Et vu que les Afghans, qui ont la main sur la majorité des business, se contentent de diffuser principalement du « Bollywood » , le monopole éthiopien est solide. Ici, le sport et le football en particulier, c’est « une soupape, une évasion du quotidien difficile, voire simplement une occupation dans des journées assez vides pour des gens qui ont vécu des choses horribles. » Alors les migrants peuvent bien s’exciter, gueuler sur un arbitre qui a pris la mauvaise décision, ou applaudir un but comme si rien d’autre n’existait pendant 90 minutes. « Surtout que le football, c’est quelque chose qui incarne parfaitement leur vision de l’idéal européen » , assure Guillaume Sénéchal, de la Vie Active.

« Rien ne fonctionne mieux que le football »

Alors pour répondre aux risques de violences entre communautés -Soudanais et Afghans se sont violemment affrontés fin mai- plusieurs associations dont Care 4 Calais et le Youth Refugee Service ont misé sur le ballon rond.

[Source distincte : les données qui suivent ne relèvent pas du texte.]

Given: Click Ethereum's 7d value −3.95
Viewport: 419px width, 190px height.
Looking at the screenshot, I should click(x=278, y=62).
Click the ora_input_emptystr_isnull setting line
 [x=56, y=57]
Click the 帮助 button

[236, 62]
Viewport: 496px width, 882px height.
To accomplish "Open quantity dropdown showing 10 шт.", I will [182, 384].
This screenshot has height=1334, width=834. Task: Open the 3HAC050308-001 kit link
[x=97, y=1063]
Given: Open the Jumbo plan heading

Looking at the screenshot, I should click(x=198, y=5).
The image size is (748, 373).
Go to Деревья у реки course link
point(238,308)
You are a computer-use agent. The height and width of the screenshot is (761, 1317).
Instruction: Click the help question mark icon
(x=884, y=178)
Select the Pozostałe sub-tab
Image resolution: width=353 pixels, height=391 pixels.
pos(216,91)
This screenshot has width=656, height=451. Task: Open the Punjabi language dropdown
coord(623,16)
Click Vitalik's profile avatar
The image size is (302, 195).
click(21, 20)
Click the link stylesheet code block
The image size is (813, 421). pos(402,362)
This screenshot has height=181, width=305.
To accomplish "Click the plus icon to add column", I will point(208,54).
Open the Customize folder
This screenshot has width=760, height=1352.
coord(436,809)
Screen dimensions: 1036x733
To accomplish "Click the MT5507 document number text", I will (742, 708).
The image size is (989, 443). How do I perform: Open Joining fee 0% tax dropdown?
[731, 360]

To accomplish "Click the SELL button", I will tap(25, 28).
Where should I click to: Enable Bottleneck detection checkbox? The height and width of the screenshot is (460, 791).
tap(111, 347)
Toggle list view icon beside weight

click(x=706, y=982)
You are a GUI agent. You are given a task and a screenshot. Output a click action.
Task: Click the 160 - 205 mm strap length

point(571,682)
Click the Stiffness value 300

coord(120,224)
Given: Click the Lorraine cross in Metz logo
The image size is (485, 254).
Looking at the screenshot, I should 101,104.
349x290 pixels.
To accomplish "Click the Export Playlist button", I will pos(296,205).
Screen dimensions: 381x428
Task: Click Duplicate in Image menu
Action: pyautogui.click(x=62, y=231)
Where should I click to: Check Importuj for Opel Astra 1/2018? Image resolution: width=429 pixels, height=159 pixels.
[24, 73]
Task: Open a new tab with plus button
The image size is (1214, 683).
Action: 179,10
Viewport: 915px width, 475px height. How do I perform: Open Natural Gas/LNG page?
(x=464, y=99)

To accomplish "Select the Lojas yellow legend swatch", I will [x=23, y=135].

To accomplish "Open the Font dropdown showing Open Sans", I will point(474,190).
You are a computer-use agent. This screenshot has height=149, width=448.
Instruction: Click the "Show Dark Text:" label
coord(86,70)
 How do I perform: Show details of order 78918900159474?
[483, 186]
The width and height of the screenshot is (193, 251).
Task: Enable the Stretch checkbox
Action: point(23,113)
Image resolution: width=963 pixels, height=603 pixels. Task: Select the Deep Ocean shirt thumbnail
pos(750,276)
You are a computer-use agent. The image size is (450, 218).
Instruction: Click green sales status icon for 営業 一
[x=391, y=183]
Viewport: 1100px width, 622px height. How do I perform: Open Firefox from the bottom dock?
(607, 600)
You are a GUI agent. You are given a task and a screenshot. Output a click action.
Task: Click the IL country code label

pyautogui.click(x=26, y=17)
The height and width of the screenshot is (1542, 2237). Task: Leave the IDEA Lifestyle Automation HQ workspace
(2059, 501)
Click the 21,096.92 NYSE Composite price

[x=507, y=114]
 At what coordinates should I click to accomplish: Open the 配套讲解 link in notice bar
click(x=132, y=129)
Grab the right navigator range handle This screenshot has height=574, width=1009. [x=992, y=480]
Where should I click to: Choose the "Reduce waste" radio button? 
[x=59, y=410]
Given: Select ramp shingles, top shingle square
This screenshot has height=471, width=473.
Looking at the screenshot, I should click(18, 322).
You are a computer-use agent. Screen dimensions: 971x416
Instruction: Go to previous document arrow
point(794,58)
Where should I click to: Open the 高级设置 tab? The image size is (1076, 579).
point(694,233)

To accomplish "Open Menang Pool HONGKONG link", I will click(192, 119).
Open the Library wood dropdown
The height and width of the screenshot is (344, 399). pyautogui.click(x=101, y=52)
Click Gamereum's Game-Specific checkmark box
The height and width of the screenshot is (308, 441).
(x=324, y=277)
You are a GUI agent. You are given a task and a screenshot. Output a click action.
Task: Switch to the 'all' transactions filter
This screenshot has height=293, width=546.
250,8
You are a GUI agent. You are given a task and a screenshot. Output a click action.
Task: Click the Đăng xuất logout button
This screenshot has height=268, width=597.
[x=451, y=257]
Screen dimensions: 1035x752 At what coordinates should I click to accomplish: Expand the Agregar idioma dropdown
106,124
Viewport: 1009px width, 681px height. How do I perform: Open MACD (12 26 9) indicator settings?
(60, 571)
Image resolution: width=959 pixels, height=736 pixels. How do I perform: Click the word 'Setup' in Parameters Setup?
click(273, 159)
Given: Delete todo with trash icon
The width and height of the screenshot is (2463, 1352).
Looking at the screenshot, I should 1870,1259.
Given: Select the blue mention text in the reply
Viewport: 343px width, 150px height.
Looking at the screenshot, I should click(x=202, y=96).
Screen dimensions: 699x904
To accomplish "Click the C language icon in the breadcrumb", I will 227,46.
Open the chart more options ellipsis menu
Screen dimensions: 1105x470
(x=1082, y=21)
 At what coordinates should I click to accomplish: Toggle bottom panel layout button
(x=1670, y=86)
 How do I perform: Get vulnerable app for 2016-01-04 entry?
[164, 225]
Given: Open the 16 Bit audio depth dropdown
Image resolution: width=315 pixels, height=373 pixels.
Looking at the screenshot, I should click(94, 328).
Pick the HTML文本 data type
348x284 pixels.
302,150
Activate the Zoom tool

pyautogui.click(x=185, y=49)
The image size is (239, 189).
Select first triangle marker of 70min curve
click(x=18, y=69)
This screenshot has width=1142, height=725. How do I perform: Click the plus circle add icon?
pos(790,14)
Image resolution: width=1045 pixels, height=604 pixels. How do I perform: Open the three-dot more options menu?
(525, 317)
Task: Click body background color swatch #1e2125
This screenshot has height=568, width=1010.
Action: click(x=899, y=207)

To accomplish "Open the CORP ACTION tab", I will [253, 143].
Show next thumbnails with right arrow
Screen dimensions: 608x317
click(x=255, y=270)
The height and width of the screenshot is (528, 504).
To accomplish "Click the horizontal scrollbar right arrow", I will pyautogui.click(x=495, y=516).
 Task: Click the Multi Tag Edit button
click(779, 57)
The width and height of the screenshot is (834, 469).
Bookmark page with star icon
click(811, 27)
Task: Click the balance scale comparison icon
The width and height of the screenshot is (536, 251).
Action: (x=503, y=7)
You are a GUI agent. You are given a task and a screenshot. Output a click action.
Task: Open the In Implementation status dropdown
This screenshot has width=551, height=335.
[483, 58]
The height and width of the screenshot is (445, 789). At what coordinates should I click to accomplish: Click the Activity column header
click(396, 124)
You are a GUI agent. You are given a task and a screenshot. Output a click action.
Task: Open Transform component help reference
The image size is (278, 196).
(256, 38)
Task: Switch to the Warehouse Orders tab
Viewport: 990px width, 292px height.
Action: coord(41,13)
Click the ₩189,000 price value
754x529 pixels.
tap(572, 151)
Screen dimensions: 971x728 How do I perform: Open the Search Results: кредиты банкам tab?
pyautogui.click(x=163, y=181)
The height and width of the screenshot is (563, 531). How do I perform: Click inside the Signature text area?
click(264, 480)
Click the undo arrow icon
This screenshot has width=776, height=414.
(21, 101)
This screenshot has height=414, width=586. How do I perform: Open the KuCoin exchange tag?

C’est dur entre les Soudanais et les Afghans par exemple, mais nous, grâce au foot, on arrive à réunir des Afghans, des Soudanais, des Syriens, des Pakistanais, des Éthiopiens, des Erythréens… et les Européens

En co-finançant la mise en place du terrain en sable et ses cages sans filet, mais également en y organisant des tournois. Alors que la seconde période d’un match de l’Euro se dispute, une dizaine de migrants est en train de taper dans le ballon avec deux Britanniques. Un jeune Afghan de 14 ans claque un but. Soudanais, Éthiopiens, Érythréens… Tout le monde le félicite. « On essaie de faire un match 4 fois par semaine, mais avec l’été, on a réduit à 2 ou 3 pour faire aussi du cricket, le sport des Afghans Pachtounes » , explique Ben, un Londonien supporter de Tottenham et adorateur d’Hugo Lloris. « Le foot, c’est un outil formidable pour nous. Cela permet de faire sauter des barrières raciales » , dit-il dans un sourire franc. Les violences qui ont meurtri la jungle sont au cœur de ses préoccupations. « C’est dur entre les Soudanais et les Afghans par exemple, mais nous, grâce au foot, on arrive à réunir des Afghans, des Soudanais, des Syriens, des Pakistanais, des Éthiopiens, des Érythréens… et les Européens. »

Le foot n’est pas qu’un simple jeu, « on n’a rien qui fonctionne mieux que le sport et surtout le football pour les rassembler et les rendre solidaires. »

Les gosses peuvent faire bouger les choses, et le football nous permet de les aider à aller dans ce sens.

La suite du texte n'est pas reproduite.